===== SELECTION

# Sourcing cheap round trip flights from Shannon to New York



## jryan (12 Dec 2005)

Just wondering if anyone has sourced some cheap flights from Shannon to New York.  I'm thinking of going in March - the cost is approx 150euro OUT and 200euro IN (My travel dates via Aer Lingus website) before tax & charges. Are Are Lingus the only airline operating this route? Are there any recommended auction websites for tickets? What are the pros and cons of using such a site?


----------



## DrMoriarty (12 Dec 2005)

I can't answer your subsequent questions, but it seems to me that €350 for a Shannon/NY round trip is not bad...

Have you tried pricing it 'in reverse'?


----------



## EvilDoctorK (12 Dec 2005)

Unless you want indirect routeings then your choices are Aer Lingus to JFK or Continental to Newark (www.flycontinental.com) ... I would have said that €350+tax wasnt' a bad price.


----------



## brodiebabe (12 Dec 2005)

I always use www.ebookers.ie or [broken link removed] thought latlelu I have found www.expedia.co.uk to be cheaper (even with the bad sterling exchange rate).  Have you tried all of the above?


----------



## gentle123 (13 Dec 2005)

Thats a great price for direct flights, plus aer lingus have some of the best baggage allowances going for a long haul trip to NY


----------



## sheena42 (20 Dec 2005)

==========

TASK LIST →
1 - Translate this sentence from the thread on Shannon to New York flights into Spanish: "Have you tried pricing it 'in reverse'?"
2 - Continue the thread on Shannon to New York flights from the point where it stops.
The lines that come after this thread are from a different source.

===== SOURCE DATA

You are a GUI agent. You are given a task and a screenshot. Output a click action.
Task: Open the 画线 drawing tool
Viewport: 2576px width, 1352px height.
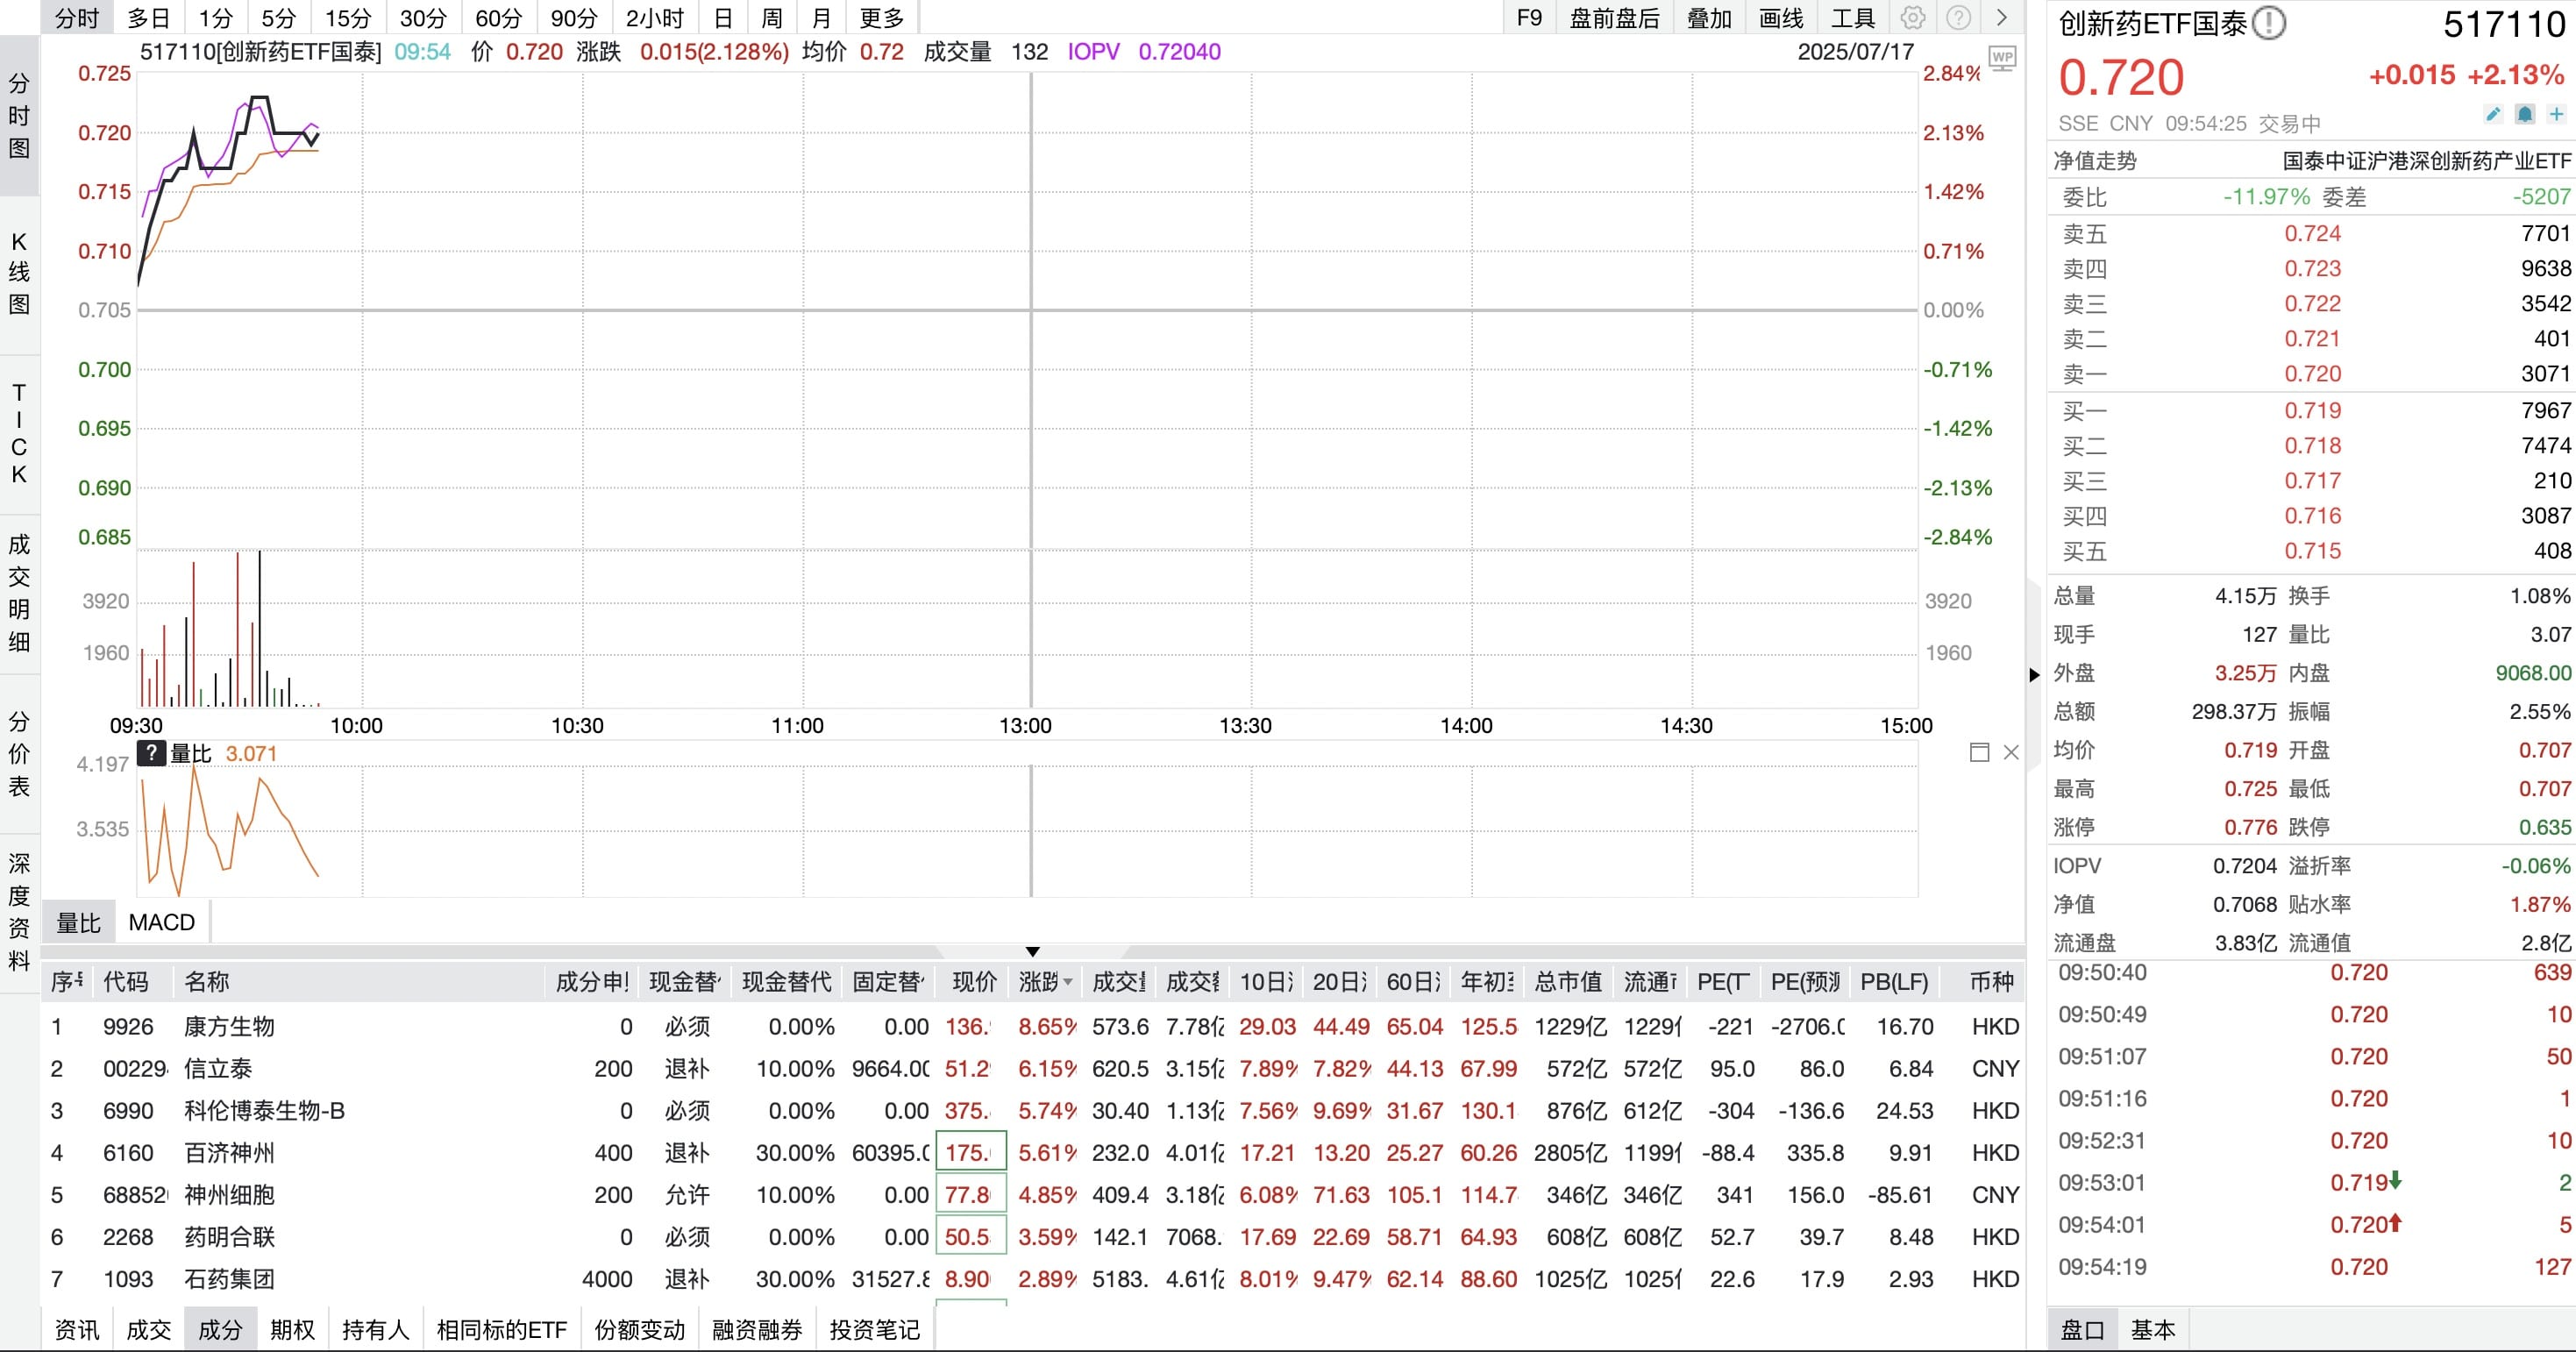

==========

OUTPUTS BY TASK →
1 - ¿Has probado a calcular el precio «a la inversa»?

2 -
if you can get the seats with continental you would be looking at 
a total fare of 285 euro.... inc all taxes ... this flight departs from shannon and arrives into newark ...


----------



## bonvoyage123 (5 Jan 2006)

I use Gohop.ie a lot of the time and it is truly an excellent site run by Irish people none the less. It will give you flight options on different airlines for the same destination. Aer Lingus are not always the cheapest to destinations they fly. Check it out www.gohop.ie


----------



## jryan (5 Jan 2006)

Best site i've seen to date. There are some excellent package deals on offer.


----------



## Chacrastor (5 Jan 2006)

Just booked flights to NYC with Gohop.. Deadly deal to be fair. Weekend break to NYC for Shopping next Christmas.. bit early but fare warranted booking..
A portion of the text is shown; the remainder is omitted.